PROVIDED MATERIAL:
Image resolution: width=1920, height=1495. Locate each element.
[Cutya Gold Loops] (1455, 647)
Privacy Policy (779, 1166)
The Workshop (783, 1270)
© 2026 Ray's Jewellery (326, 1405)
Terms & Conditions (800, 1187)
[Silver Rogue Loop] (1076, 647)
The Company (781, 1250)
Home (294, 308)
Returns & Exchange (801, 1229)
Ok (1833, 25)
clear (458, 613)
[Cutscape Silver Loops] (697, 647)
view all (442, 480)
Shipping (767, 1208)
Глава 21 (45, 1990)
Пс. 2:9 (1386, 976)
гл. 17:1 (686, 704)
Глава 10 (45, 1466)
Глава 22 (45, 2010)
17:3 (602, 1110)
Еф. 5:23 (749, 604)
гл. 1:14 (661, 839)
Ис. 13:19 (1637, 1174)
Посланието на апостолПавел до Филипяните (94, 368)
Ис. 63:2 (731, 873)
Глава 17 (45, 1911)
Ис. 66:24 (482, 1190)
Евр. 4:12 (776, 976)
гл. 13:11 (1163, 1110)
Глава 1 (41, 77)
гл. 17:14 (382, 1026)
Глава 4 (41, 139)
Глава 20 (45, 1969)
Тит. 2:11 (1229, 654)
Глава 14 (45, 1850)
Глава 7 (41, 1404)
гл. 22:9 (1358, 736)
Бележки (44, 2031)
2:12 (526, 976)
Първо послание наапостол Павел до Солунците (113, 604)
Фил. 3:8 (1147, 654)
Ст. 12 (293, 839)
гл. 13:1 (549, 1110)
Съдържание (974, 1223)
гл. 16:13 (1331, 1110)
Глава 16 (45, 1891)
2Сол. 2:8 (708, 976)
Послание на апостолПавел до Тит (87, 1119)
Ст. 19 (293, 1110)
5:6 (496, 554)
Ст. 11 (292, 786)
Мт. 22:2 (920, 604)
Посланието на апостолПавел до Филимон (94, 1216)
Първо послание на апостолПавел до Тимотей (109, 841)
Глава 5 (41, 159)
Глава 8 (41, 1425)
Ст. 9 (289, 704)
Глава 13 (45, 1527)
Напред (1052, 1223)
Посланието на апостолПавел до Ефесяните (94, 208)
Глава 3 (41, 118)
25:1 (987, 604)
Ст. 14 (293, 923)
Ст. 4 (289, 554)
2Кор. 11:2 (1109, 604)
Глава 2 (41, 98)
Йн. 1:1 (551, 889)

WHAT THIS TASK INVOLVES: Repeat all the material, keeping each line identical.

ANSWER SECTION:
Image resolution: width=1920, height=1495. Locate each element.
[Cutya Gold Loops] (1455, 647)
Privacy Policy (779, 1166)
The Workshop (783, 1270)
© 2026 Ray's Jewellery (326, 1405)
Terms & Conditions (800, 1187)
[Silver Rogue Loop] (1076, 647)
The Company (781, 1250)
Home (294, 308)
Returns & Exchange (801, 1229)
Ok (1833, 25)
clear (458, 613)
[Cutscape Silver Loops] (697, 647)
view all (442, 480)
Shipping (767, 1208)
Глава 21 (45, 1990)
Пс. 2:9 (1386, 976)
гл. 17:1 (686, 704)
Глава 10 (45, 1466)
Глава 22 (45, 2010)
17:3 (602, 1110)
Еф. 5:23 (749, 604)
гл. 1:14 (661, 839)
Ис. 13:19 (1637, 1174)
Посланието на апостолПавел до Филипяните (94, 368)
Ис. 63:2 (731, 873)
Глава 17 (45, 1911)
Ис. 66:24 (482, 1190)
Евр. 4:12 (776, 976)
гл. 13:11 (1163, 1110)
Глава 1 (41, 77)
гл. 17:14 (382, 1026)
Глава 4 (41, 139)
Глава 20 (45, 1969)
Тит. 2:11 (1229, 654)
Глава 14 (45, 1850)
Глава 7 (41, 1404)
гл. 22:9 (1358, 736)
Бележки (44, 2031)
2:12 (526, 976)
Първо послание наапостол Павел до Солунците (113, 604)
Фил. 3:8 (1147, 654)
Ст. 12 (293, 839)
гл. 13:1 (549, 1110)
Съдържание (974, 1223)
гл. 16:13 (1331, 1110)
Глава 16 (45, 1891)
2Сол. 2:8 (708, 976)
Послание на апостолПавел до Тит (87, 1119)
Ст. 19 (293, 1110)
5:6 (496, 554)
Ст. 11 (292, 786)
Мт. 22:2 (920, 604)
Посланието на апостолПавел до Филимон (94, 1216)
Първо послание на апостолПавел до Тимотей (109, 841)
Глава 5 (41, 159)
Глава 8 (41, 1425)
Ст. 9 (289, 704)
Глава 13 (45, 1527)
Напред (1052, 1223)
Посланието на апостолПавел до Ефесяните (94, 208)
Глава 3 (41, 118)
25:1 (987, 604)
Ст. 14 (293, 923)
Ст. 4 (289, 554)
2Кор. 11:2 (1109, 604)
Глава 2 (41, 98)
Йн. 1:1 (551, 889)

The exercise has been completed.